Study 4 used a substantively different study design from Studies 1-3 and did not seem to have the same quantity or severity of issues as those identified in Study 2. The table below explains the issues in detail.

Type of Issue identified in Study 2	Issue present in Study 4?
There was an error in the news sharing habit measure	Issue not present – The news sharing habit measure did not have a wording error
Amazon Mechanical Turk participants were not evaluated with quality checks	Issue not present – Participants who did not pass a manipulation check were excluded from analyses
The statistical model failed to converge	Issue somewhat present – The primary model converged, but the model used to make the following claim did not converge: “Finally, training had comparable influence on the sharing of weak and strong habit participants as measured by our two indices of habit strength (SI Appendix, section 20).”
Central claims rely on null results, but the study is likely underpowered	Issue somewhat present – Most claims did not rely on a null result, but the following claim did: “Finally, training had comparable influence on the sharing of weak and strong habit participants as measured by our two indices of habit strength (SI Appendix, section 20).” Although the statistical power for Study 4 was not reported, we can infer that it couldn’t have been higher than Study 2 (which was reported to have 75% power to detect an effect of d = .45) since Study 4 had fewer participants and the same number of stimuli for this analysis.

• • •

**Written task A**
Please update the Study 4 comparison, starting with "Central claims rely" and going on through "for this analysis.", so that "stimuli" becomes "items".
**Written task B**
In the Study 4 comparison, what statistical power was Study 2 reported to have?
**Written task C**
Proceed with the Study 4 comparison, picking up right after its final sentence.
The material plays no part in this work.

• • •

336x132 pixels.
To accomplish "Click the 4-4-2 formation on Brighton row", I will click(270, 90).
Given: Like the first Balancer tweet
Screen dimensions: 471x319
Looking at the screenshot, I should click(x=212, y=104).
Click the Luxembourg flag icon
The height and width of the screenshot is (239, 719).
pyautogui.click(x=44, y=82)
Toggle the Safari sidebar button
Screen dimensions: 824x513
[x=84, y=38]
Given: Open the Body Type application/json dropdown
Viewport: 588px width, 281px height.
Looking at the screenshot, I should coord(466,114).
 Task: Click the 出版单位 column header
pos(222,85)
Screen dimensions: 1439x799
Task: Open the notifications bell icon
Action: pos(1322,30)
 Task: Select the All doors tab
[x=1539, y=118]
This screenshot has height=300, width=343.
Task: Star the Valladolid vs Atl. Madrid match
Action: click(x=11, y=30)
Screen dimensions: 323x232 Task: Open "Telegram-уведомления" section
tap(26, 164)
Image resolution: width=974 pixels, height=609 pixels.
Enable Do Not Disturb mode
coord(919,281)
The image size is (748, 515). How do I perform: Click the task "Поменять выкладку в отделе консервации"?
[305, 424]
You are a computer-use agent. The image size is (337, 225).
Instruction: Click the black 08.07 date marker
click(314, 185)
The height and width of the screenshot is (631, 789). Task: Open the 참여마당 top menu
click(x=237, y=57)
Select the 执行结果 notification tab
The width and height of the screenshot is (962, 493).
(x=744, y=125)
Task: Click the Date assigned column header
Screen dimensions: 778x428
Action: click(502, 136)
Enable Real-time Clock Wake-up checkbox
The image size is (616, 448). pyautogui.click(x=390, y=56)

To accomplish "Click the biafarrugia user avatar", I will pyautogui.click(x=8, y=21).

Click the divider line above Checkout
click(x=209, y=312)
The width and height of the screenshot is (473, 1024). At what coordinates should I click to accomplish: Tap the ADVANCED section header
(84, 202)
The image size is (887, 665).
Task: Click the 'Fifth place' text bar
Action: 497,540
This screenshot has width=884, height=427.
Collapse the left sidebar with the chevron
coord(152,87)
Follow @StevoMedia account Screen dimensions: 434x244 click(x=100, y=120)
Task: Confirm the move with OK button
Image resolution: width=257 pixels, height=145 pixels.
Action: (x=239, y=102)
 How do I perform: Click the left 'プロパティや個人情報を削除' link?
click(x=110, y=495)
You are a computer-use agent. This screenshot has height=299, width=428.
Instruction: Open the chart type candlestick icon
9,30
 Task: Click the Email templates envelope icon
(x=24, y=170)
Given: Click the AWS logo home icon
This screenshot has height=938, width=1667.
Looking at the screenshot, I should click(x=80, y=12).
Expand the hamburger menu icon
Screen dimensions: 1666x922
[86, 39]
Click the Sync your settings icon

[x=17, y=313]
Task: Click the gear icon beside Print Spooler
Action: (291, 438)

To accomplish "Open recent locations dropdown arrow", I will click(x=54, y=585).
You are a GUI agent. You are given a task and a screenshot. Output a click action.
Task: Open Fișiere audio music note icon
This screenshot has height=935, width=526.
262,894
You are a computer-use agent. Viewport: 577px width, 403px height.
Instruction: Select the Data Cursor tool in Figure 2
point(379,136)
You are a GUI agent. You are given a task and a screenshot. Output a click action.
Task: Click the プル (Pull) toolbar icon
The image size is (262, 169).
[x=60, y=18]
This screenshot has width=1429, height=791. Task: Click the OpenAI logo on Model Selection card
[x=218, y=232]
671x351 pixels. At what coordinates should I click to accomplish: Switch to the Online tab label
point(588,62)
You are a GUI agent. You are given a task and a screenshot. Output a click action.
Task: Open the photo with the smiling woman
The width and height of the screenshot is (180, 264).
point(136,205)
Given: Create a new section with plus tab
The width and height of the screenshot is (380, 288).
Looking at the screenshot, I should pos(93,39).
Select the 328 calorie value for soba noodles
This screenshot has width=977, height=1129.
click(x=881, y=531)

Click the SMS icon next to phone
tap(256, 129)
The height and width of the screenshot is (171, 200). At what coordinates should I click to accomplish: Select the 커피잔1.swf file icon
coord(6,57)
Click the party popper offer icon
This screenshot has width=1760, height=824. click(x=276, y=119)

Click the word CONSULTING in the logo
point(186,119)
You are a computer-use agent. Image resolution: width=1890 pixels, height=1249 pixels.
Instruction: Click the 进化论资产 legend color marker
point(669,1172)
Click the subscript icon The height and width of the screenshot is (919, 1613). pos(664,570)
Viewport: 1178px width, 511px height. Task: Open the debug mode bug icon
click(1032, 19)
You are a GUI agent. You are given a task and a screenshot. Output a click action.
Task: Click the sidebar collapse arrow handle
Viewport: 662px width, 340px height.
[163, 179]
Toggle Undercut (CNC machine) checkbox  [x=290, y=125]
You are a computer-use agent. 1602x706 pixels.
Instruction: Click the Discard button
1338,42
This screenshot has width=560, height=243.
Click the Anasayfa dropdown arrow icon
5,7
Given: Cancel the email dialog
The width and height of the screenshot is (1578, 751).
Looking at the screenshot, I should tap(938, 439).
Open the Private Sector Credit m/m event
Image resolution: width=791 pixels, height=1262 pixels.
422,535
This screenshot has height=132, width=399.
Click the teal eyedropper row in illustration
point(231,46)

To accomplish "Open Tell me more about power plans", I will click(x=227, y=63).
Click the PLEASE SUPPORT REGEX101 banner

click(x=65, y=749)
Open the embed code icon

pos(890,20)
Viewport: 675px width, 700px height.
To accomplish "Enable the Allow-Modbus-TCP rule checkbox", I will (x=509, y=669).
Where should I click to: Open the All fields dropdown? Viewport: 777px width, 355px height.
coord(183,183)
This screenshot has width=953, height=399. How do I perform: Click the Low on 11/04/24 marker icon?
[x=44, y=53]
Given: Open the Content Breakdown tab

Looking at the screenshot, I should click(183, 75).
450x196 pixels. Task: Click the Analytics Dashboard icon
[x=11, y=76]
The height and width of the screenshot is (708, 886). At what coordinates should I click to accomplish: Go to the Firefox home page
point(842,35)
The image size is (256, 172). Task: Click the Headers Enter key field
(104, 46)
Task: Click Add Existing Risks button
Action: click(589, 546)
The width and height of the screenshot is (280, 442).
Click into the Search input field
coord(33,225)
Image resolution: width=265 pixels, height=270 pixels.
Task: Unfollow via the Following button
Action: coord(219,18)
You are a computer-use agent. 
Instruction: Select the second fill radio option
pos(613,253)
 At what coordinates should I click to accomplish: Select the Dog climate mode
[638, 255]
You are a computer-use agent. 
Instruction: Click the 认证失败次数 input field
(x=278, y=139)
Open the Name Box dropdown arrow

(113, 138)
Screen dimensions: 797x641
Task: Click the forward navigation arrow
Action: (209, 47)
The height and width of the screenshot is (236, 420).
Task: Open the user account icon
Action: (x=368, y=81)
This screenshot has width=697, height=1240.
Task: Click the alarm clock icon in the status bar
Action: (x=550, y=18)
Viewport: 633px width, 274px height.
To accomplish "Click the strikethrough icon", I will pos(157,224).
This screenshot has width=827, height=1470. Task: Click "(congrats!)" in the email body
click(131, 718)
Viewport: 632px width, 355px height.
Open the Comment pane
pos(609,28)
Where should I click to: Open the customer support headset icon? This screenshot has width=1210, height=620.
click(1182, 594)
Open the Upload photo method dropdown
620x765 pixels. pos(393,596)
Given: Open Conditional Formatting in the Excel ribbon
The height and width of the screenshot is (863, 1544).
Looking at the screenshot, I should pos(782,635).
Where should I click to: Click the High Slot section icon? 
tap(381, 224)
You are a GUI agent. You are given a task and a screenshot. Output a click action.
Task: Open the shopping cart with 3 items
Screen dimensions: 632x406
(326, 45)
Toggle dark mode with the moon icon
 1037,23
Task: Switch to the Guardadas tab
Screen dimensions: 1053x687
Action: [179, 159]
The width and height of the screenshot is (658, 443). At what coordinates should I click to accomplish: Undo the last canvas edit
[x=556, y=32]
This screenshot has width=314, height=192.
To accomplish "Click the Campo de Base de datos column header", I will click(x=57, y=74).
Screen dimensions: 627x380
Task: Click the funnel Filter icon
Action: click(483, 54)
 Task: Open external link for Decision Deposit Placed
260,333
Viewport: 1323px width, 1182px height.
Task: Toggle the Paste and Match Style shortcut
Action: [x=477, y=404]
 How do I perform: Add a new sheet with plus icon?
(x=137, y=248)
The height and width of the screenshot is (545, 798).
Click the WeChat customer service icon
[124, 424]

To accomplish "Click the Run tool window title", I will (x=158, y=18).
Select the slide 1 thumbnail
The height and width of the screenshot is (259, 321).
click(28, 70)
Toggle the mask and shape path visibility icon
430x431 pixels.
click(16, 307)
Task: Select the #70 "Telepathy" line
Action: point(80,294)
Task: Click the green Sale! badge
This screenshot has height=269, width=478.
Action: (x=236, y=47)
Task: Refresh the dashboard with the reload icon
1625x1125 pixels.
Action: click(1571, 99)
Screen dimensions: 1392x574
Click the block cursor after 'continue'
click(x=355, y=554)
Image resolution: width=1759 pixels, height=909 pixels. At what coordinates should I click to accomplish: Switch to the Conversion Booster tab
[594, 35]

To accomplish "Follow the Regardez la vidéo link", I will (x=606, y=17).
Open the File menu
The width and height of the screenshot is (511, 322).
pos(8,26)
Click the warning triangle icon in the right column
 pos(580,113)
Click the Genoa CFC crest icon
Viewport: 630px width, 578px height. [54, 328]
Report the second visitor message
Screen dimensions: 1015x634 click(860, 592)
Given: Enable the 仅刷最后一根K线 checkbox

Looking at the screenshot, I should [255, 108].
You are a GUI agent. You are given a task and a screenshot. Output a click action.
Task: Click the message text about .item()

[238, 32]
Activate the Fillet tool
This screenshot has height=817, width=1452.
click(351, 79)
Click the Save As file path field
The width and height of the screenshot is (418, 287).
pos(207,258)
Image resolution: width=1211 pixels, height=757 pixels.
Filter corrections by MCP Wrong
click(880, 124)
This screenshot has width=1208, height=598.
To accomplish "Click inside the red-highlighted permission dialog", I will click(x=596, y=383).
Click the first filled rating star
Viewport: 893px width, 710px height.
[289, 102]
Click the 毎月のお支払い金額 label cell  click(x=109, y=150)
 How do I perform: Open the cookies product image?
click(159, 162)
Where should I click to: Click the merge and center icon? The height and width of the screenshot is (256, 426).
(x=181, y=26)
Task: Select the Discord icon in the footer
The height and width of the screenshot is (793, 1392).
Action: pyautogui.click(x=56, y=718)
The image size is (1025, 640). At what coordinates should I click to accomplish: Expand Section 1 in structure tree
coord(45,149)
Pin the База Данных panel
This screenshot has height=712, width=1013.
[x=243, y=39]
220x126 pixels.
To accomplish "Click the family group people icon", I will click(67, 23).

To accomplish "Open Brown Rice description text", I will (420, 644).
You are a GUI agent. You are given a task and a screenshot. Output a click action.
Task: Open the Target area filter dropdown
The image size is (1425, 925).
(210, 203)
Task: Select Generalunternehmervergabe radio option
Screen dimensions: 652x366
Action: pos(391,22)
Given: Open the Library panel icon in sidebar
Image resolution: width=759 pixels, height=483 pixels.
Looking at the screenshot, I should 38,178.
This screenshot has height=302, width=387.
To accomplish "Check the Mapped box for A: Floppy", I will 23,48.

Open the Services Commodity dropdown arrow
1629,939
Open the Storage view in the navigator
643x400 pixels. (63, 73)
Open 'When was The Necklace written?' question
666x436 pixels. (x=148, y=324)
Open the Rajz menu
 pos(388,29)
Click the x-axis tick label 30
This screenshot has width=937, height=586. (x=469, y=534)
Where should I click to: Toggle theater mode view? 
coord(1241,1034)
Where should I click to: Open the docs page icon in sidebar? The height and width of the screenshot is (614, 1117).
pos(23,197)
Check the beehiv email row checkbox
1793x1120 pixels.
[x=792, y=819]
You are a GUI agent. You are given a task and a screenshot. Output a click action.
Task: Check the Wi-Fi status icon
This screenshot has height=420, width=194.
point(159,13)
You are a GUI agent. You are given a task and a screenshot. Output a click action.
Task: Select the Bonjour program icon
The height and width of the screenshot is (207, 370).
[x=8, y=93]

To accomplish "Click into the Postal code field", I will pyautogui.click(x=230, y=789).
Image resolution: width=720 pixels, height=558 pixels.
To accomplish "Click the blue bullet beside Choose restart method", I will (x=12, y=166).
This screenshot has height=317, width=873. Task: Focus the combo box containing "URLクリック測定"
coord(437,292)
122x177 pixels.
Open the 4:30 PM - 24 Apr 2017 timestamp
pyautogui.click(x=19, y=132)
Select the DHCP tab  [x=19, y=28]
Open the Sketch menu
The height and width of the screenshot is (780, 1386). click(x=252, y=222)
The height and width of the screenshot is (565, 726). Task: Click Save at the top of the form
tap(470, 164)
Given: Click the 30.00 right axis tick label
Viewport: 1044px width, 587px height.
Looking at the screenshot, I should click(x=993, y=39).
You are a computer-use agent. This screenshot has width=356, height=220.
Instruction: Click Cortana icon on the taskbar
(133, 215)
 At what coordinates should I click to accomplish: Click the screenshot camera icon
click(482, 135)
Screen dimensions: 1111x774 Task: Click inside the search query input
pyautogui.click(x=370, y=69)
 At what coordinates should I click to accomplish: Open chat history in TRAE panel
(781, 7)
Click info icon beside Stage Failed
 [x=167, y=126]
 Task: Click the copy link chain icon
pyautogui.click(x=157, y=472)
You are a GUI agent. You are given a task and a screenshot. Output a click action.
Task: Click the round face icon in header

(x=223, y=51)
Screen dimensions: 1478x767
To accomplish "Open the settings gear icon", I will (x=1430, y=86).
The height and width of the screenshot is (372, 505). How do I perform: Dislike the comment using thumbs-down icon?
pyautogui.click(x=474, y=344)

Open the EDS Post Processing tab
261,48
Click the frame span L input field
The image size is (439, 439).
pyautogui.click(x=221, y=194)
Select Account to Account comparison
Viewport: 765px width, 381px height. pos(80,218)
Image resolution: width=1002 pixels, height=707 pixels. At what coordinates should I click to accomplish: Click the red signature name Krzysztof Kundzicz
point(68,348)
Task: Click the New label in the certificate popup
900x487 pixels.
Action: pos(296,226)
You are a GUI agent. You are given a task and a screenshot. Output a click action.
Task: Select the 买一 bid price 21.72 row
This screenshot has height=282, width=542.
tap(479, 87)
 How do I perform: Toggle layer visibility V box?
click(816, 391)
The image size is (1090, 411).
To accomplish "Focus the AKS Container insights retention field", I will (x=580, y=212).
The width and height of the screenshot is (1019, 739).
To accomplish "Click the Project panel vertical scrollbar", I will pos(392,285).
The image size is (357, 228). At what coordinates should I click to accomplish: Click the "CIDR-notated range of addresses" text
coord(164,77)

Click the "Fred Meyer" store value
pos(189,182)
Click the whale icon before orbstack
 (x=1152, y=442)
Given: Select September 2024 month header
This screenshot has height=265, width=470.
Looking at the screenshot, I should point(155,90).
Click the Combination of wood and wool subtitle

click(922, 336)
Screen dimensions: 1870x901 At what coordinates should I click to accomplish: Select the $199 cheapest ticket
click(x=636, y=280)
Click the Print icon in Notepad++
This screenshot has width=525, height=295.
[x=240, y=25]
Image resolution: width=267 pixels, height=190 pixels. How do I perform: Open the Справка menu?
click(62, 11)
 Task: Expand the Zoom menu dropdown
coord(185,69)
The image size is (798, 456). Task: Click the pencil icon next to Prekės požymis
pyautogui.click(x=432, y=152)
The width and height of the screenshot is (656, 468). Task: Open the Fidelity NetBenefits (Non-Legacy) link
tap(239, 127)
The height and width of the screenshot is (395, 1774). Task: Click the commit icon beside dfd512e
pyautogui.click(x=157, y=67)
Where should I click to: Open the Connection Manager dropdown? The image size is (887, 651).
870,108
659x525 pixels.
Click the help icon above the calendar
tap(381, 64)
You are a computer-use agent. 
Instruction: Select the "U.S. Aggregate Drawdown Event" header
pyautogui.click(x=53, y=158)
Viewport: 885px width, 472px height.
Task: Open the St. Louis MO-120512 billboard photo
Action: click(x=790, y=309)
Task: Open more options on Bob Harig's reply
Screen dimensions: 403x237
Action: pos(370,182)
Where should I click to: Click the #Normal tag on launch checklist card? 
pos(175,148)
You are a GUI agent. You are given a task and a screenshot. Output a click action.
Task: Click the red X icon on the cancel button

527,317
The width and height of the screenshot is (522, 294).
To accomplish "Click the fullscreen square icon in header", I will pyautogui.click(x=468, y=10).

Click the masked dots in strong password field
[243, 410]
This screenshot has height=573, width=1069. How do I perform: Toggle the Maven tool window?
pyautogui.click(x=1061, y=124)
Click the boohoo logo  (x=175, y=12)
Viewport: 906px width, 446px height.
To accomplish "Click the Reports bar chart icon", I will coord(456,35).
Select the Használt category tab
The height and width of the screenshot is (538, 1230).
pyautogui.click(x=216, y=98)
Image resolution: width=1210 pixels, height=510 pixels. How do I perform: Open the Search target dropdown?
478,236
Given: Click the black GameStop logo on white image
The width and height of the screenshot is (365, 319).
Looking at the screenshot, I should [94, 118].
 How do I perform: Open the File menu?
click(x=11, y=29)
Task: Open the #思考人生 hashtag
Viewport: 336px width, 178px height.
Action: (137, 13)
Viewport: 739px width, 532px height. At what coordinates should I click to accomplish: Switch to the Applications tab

• • •

**Expected output A**
Central claims rely on null results, but the study is likely underpowered	Issue somewhat present – Most claims did not rely on a null result, but the following claim did: “Finally, training had comparable influence on the sharing of weak and strong habit participants as measured by our two indices of habit strength (SI Appendix, section 20).” Although the statistical power for Study 4 was not reported, we can infer that it couldn’t have been higher than Study 2 (which was reported to have 75% power to detect an effect of d = .45) since Study 4 had fewer participants and the same number of items for this analysis.

**Expected output B**
75% power to detect an effect of d = .45.

**Expected output C**
The preregistration was not followed, but was claimed to have been	Issue somewhat present – The primary preregistered analysis was mostly followed. However, the preregistration does not specify testing an interaction between headline veracity and experimental condition, even though the primary reported model does test this. But, the hypotheses section of the preregistration predicts a significant interaction between these variables so it is likely that not specifying the interaction in the analysis was simply an error. Other minor deviations from the preregistered analyses include: (a) using estimated marginal means to assess simple effects instead of the preregistered t-tests (b) including random intercepts for stimuli in the model despite not preregistering this
Most reported numbers were model predictions, but were not stated as such	Issue somewhat present – Many of the descriptive statistics do not appear to be model results. However, there is a section where the means for three different measures of participants’ goals for sharing information are reported. These values appear to be model predictions calculated using estimated marginal means. Fortunately, the actual means and the model-predicted means only differ by between 0.01 and 0.15 on a 1-7 scale.
The cut-off value to qualify as a weak habitual sharer is impossible for any participant to score	N/A – The study does not binarize news sharing habit scores into low and high habitual sharers.
The primary claims don’t match the provided evidence	Issue somewhat present – Many of the claims match the model results, but the following two claims treat a null result as evidence for no effect: “training had comparable influence on the sharing of weak and strong habit participants as measured by our two indices of habit strength (SI Appendix, section 20).” “our proposed intervention impacted both weakly and strongly habitual users—the ones who are disproportionately responsible for spreading misinformation on social platforms. Thus, this intervention had broad effects.”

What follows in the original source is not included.